Scandalo camici, Procura Milano apre inchiesta

10 giu 2020

Una storica azienda di abbigliamento consegne in piena emergenza Covid una fornitura di camici alla Regione Lombardia. Che in quelle drammatiche settimane in cui scarseggiava ogni cosa in corsia, ne è sprovvista. Nulla di male se non fosse che quell'azienda è di proprietà di Roberta e Andrea Dini, rispettivamente moglie e cognato del Governatore, Attilio Fontana.
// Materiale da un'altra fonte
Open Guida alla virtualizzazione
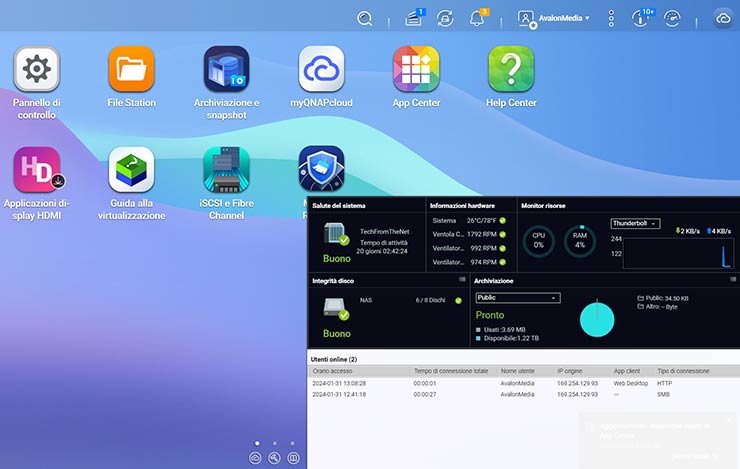The width and height of the screenshot is (740, 469). pyautogui.click(x=131, y=170)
E che, secondo un articolo del Fatto, che anticipa un servizio di Report, quella fornitura fosse l'acquisto senza gara da parte del Pirellone di 75000 camici del valore di 513000 euro, mostrando anche la lettera con cui ARIA, la centrale d'acquisto regionale, si impegnava il pagamento con bonifico entra 60 giorni dalla data di fatturazione. Tanto è bastato perché sulla fornitura scoppiasse un vero e proprio polverone, i gruppi di opposizione al Consiglio regionale della Lombardia chiedono al Governo di riferire in aula sulle notizie di stampa e il possibile conflitto di interessi. Attilio Fontana querela il Fatto e dice “è stata una donazione per i medici. Sono stufo delle bugie della Sinistra.” anche la società pubblica lombarda, ARIA, si difende ribadendo che si è trattato di una donazione e che non un euro è uscito dalla Regione. Parla di donazione pure il diretto interessato, l'amministratore delegato dell'azienda, mostrando lo storno delle fatture. Adesso sarà la magistratura a fare chiarezza si sia trattato veramente di una donazione o di un appalto senza gara e il tentativo in extremis della nota azienda di correggere il tiro, con lo storno delle fatture, e la restituzione dei soldi. La Procura di Milano ha infatti aperto un'inchiesta sui 75000 camici, al momento senza indagati.